The ubiquity of SEPs and the roles they play in many of the technologies in common use today make them immensely valuable. The ability to monetize them through licensing can serve as a strong incentive for research and development in many industries, especially those involved in complex technologies that require significant investment to develop, and the mirroring loss of financial compensation that occurs when an SEP is infringed upon gives companies good reason to maintain a tight grip over the ownership of their SEPs. Furthermore, the development and spread of the standards that such patents protect can enable smaller businesses to more easily access the market, creating competitive conditions that drive down prices for consumers and incentivize innovation.

Given the above, it’s unsurprising that a 2021 announcement by the Antitrust Division of the Department of Justice (DOJ), the U.S. Patent and Trademark Office (USPTO), and the National Institute of Standards and Technology (NIST) regarding a draft policy statement on the 2019 Policy Statement on Remedies for Standards-Essential Patents Subject to Voluntary F/RAND Commitments drew some attention. The original 2019 policy statement, among other things, examined remedies for infringement of SEPs subject to certain licensing agreements, and the draft, which contained language limiting the use of injunctions in the enforcement of SEPs drew strong scrutiny from those in the intellectual property (IP) field.

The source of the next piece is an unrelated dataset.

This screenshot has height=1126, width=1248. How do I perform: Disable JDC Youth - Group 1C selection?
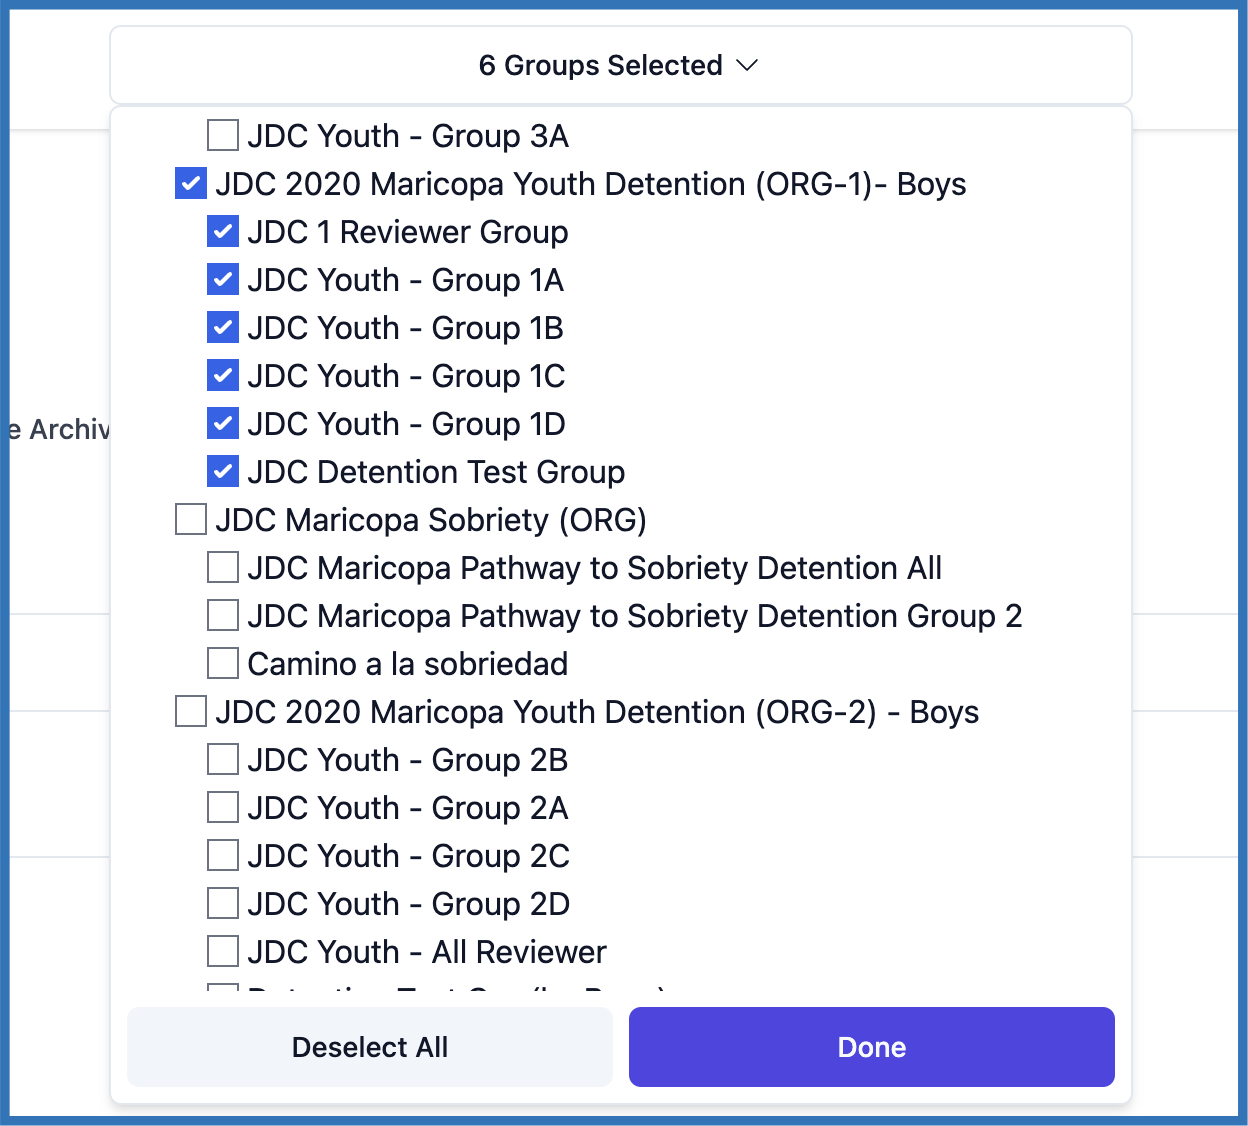tap(223, 375)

One negative reaction to the anti-injunction portion of the draft policy was provided by the Center for Strategic & International Studies (CSIS), which published an article decrying the policy as one that would effectively reduce the value of SEPs, discourage innovation, and undermine the reliability of the intellectual property system in the United States. Specifically, the CSIS focused on the concern that, without the threat of injunctions, infringers would face fewer risks by refusing certain fair licensing agreements and gain terms skewed in their favor. This would, among other things, harm SEP owners acting in good faith, ultimately leading to a decrease in SEP value and a subsequent decrease in competition at the standard-setting level. Another article was published by IPWatchdog, which criticized its language and unsupported statements. In the end, after receiving substantial criticism, the draft policy statement revealed in 2021 was not implemented.

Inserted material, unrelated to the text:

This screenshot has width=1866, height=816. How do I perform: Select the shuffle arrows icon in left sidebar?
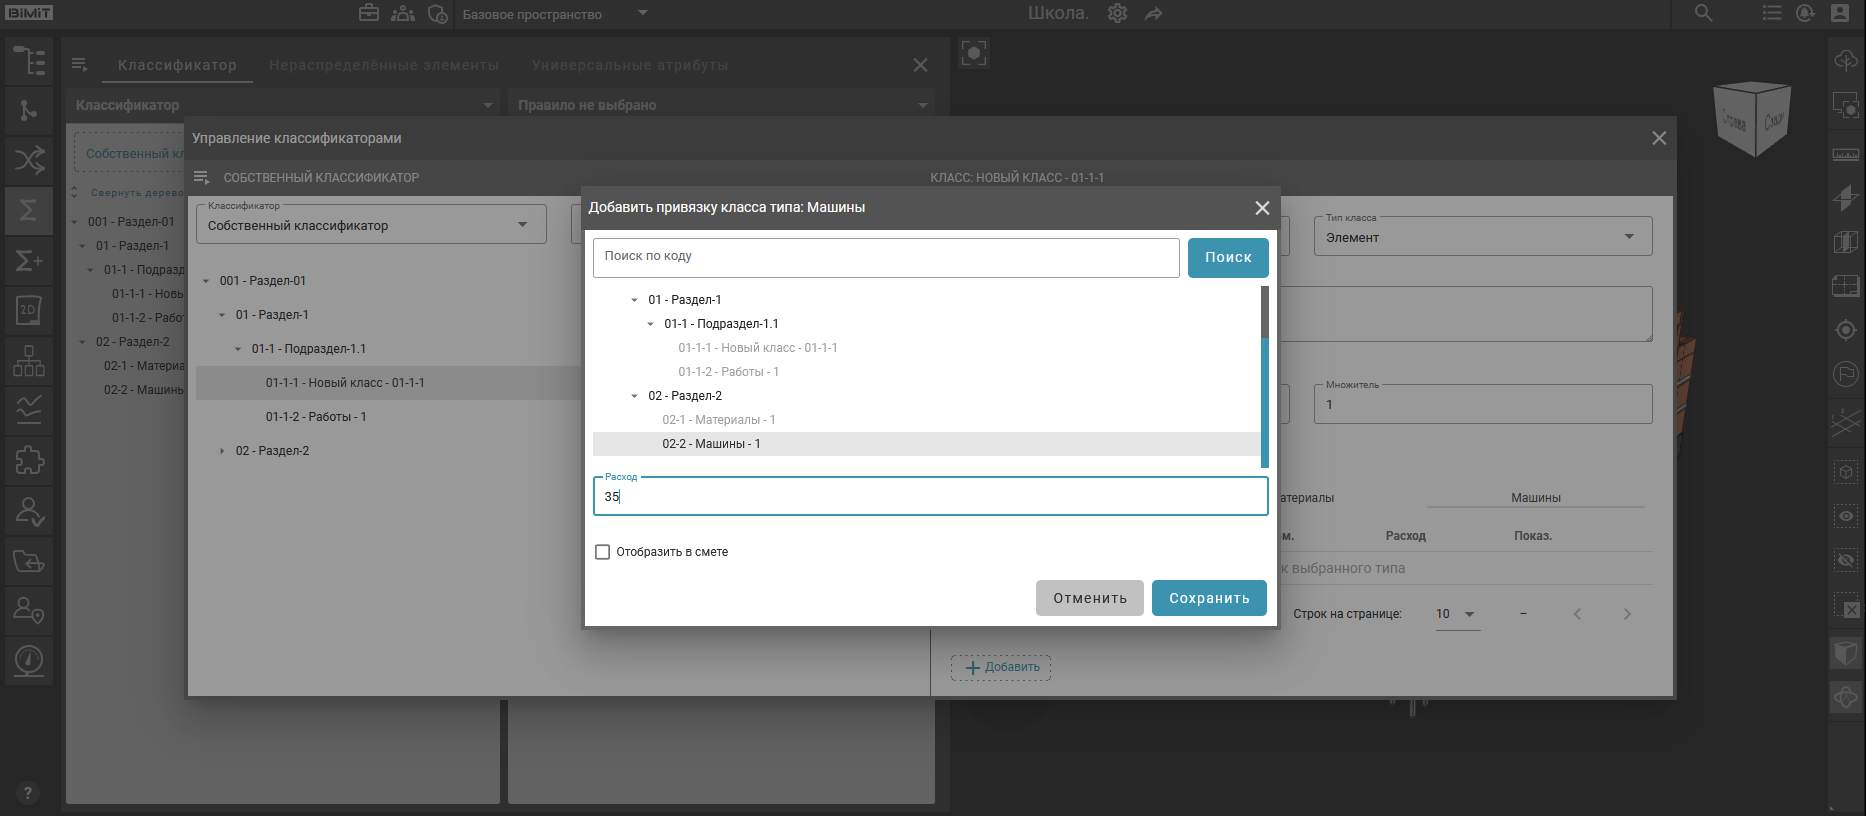28,160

More recently, policy related to SEPs has continued to evolve. This last summer, the DOJ, USPTO, and NIST announced a complete withdrawal from the 2019 policy statement, with the stated goal of creating “incentives to generate more innovation.” The three agencies also noted concerns about anti-competitive actions surrounding the implementation of SEPs, and explicitly claimed that this move would “strengthen the ability of U.S. companies to engage and influence international standards that are essential to our nation’s technological leadership.” More specifically, this withdrawal signals the DOJ’s attempt to use a case-by-case approach when analyzing opportunistic behavior that may lead to anticompetitive behavior in the context of certain licenses for SEPs. This move has been met with less disdain than the 2021 draft policy statement. Save Our Standards, a group centered around certain patent licensing commitments, applauded it as a step towards a fair and transparent licensing system for SEPs. Others have adopted more of a wait-and-see approach, watching for further guidance from the DOJ and pending litigation.

Right now, the stakes for the implementation of such policies are higher than ever. In 2021, the United States ranked 3rd on the Global Innovation Index (GII). However, over the last decade or so, and in the last few years, in particular, there has been a growing media focus on the perception of a blanket decrease in American innovation, and a corresponding decrease in American competitiveness in the global context. This has contributed to a flood of publications centered around current policy and America’s decline in innovation, especially in areas related to technological innovation. Given the state of intra- and international competition in technological fields, as well as increasing international tensions over technological supremacy, it is more important than ever to keep a close eye on legal developments that influence innovation, such as policy decisions affecting the protection of SEPs.